Optical and near-infrared photon counting detector using superconducting tunnel junctions

Abstract

The properties of Superconducting Tunnel Junctions (STJ) make them very suitable for low light level astronomical observations. The applications are of great importance for the future in the field of high-angular resolution astronomy where STJ surpass all other detectors. STJ detectors will be used to improve the sensitivity of such a system to be implemented on ground-based interferometer like the GI2T in France or IOTA in USA. All this instrumentation is developed in the framework of the Very Large Telescopes Interferometer built by the European Southern Observatory in Chile.
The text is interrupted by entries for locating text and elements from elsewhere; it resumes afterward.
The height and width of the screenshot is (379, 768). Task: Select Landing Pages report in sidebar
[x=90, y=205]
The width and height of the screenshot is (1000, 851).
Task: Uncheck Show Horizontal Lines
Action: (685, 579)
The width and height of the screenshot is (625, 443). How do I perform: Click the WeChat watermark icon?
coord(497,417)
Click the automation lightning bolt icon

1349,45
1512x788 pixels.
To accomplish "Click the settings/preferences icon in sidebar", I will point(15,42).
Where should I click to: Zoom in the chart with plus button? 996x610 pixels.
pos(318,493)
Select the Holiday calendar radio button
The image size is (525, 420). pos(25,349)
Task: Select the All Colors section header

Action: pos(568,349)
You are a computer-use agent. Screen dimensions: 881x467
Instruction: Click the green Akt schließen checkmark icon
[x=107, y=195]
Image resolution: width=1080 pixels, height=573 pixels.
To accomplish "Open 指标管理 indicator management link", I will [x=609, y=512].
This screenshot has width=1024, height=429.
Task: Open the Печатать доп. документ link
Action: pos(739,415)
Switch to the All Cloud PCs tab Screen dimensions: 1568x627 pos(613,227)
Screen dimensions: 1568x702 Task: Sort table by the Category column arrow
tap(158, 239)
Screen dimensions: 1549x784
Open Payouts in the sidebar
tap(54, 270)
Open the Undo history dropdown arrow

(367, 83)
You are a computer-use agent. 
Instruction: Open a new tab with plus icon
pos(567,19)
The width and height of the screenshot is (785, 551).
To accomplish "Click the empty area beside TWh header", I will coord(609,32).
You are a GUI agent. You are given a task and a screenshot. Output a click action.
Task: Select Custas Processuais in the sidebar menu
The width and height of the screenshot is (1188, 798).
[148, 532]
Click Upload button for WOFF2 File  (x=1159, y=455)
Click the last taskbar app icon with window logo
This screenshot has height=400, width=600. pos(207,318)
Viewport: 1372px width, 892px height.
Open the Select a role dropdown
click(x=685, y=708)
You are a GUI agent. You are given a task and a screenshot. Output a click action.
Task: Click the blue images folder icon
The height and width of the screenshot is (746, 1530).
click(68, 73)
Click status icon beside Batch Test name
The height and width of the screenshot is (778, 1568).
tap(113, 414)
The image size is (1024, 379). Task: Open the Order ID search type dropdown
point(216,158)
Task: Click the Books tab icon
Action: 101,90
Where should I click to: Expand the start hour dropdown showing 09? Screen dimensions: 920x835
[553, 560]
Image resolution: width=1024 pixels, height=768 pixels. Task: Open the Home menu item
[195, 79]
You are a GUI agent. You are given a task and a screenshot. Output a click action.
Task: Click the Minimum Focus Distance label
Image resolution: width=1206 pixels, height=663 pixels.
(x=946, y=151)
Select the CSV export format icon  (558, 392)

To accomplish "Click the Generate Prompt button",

We have developed a modified version of the “SNEP” fabrication process for making Nb/Al-AlO x -Al/Nb and Ta/Al-AlO x -Al/Ta/Nb STJs, showing very low sub-gap leakage current at 0.2 K by using double thin aluminium trapping layers and the higher energy gap of the Ta or Nb absorber grown epitaxially on the R-plane sapphire substrate. The key points of the junction fabrication process have been studied: experimental parameters suitable to grow high quality, (2 0 0) oriented epitaxial niobium films with ρ 300 K /ρ 10 K >20 by DC-magnetron sputtering on 3 in.-diameter R-plane sapphire substrates heated at 600°C and AlO x barrier oxidation conditions. The influence of such processing parameters and trapping layer thickness have been analysed on the [ I– V] curves measured down to 0.2 K.